• Your task
Restate the full set of records exactly, without adding or dropping a word.

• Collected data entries
○ ○ ○ ○ ○ ○ ○
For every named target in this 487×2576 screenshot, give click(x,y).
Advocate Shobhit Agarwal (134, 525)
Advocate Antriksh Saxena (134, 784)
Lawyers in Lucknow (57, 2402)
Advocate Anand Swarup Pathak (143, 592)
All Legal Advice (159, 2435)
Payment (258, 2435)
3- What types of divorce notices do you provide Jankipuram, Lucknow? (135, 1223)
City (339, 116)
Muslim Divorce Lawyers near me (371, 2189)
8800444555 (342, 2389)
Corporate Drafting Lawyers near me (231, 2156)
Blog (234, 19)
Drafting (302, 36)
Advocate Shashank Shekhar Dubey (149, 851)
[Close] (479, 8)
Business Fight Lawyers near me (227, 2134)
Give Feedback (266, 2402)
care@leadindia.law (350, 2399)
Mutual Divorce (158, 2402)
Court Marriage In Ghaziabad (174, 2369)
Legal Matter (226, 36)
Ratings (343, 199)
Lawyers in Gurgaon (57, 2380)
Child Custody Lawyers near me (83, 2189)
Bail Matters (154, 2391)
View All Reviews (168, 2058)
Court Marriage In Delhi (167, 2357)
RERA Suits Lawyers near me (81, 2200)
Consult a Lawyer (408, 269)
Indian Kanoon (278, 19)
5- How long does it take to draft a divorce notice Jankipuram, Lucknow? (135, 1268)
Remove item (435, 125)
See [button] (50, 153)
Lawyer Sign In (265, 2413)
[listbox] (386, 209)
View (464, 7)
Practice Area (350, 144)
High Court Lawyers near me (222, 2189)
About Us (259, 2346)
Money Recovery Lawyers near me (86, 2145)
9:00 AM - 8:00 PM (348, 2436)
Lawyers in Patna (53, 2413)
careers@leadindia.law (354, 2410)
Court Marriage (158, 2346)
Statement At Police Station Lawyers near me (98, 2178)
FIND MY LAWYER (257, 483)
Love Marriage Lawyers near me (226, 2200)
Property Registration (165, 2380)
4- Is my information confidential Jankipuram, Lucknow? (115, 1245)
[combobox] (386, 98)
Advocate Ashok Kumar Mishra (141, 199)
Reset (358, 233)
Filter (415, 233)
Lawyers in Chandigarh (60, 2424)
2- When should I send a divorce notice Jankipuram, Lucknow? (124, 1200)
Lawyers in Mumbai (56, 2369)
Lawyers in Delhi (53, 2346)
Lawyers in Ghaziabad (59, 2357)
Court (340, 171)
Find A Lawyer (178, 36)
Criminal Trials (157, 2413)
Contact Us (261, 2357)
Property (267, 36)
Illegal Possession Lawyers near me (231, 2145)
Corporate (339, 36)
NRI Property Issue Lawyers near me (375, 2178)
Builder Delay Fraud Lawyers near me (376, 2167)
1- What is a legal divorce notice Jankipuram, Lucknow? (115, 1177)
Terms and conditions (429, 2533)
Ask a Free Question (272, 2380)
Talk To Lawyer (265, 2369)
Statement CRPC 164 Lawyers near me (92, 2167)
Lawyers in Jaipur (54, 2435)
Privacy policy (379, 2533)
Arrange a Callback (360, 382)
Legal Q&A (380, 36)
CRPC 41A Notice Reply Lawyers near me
○ ○ ○ ○ ○ ○ ○
• Response
For every named target in this 487×2576 screenshot, give click(x,y).
Advocate Shobhit Agarwal (134, 525)
Advocate Antriksh Saxena (134, 784)
Lawyers in Lucknow (57, 2402)
Advocate Anand Swarup Pathak (143, 592)
All Legal Advice (159, 2435)
Payment (258, 2435)
3- What types of divorce notices do you provide Jankipuram, Lucknow? (135, 1223)
City (339, 116)
Muslim Divorce Lawyers near me (371, 2189)
8800444555 (342, 2389)
Corporate Drafting Lawyers near me (231, 2156)
Blog (234, 19)
Drafting (302, 36)
Advocate Shashank Shekhar Dubey (149, 851)
[Close] (479, 8)
Business Fight Lawyers near me (227, 2134)
Give Feedback (266, 2402)
care@leadindia.law (350, 2399)
Mutual Divorce (158, 2402)
Court Marriage In Ghaziabad (174, 2369)
Legal Matter (226, 36)
Ratings (343, 199)
Lawyers in Gurgaon (57, 2380)
Child Custody Lawyers near me (83, 2189)
Bail Matters (154, 2391)
View All Reviews (168, 2058)
Court Marriage In Delhi (167, 2357)
RERA Suits Lawyers near me (81, 2200)
Consult a Lawyer (408, 269)
Indian Kanoon (278, 19)
5- How long does it take to draft a divorce notice Jankipuram, Lucknow? (135, 1268)
Remove item (435, 125)
See [button] (50, 153)
Lawyer Sign In (265, 2413)
[listbox] (386, 209)
View (464, 7)
Practice Area (350, 144)
High Court Lawyers near me (222, 2189)
About Us (259, 2346)
Money Recovery Lawyers near me (86, 2145)
9:00 AM - 8:00 PM (348, 2436)
Lawyers in Patna (53, 2413)
careers@leadindia.law (354, 2410)
Court Marriage (158, 2346)
Statement At Police Station Lawyers near me (98, 2178)
FIND MY LAWYER (257, 483)
Love Marriage Lawyers near me (226, 2200)
Property Registration (165, 2380)
4- Is my information confidential Jankipuram, Lucknow? (115, 1245)
[combobox] (386, 98)
Advocate Ashok Kumar Mishra (141, 199)
Reset (358, 233)
Filter (415, 233)
Lawyers in Chandigarh (60, 2424)
2- When should I send a divorce notice Jankipuram, Lucknow? (124, 1200)
Lawyers in Mumbai (56, 2369)
Lawyers in Delhi (53, 2346)
Lawyers in Ghaziabad (59, 2357)
Court (340, 171)
Find A Lawyer (178, 36)
Criminal Trials (157, 2413)
Contact Us (261, 2357)
Property (267, 36)
Illegal Possession Lawyers near me (231, 2145)
Corporate (339, 36)
NRI Property Issue Lawyers near me (375, 2178)
Builder Delay Fraud Lawyers near me (376, 2167)
1- What is a legal divorce notice Jankipuram, Lucknow? (115, 1177)
Terms and conditions (429, 2533)
Ask a Free Question (272, 2380)
Talk To Lawyer (265, 2369)
Statement CRPC 164 Lawyers near me (92, 2167)
Lawyers in Jaipur (54, 2435)
Privacy policy (379, 2533)
Arrange a Callback (360, 382)
Legal Q&A (380, 36)
CRPC 41A Notice Reply Lawyers near me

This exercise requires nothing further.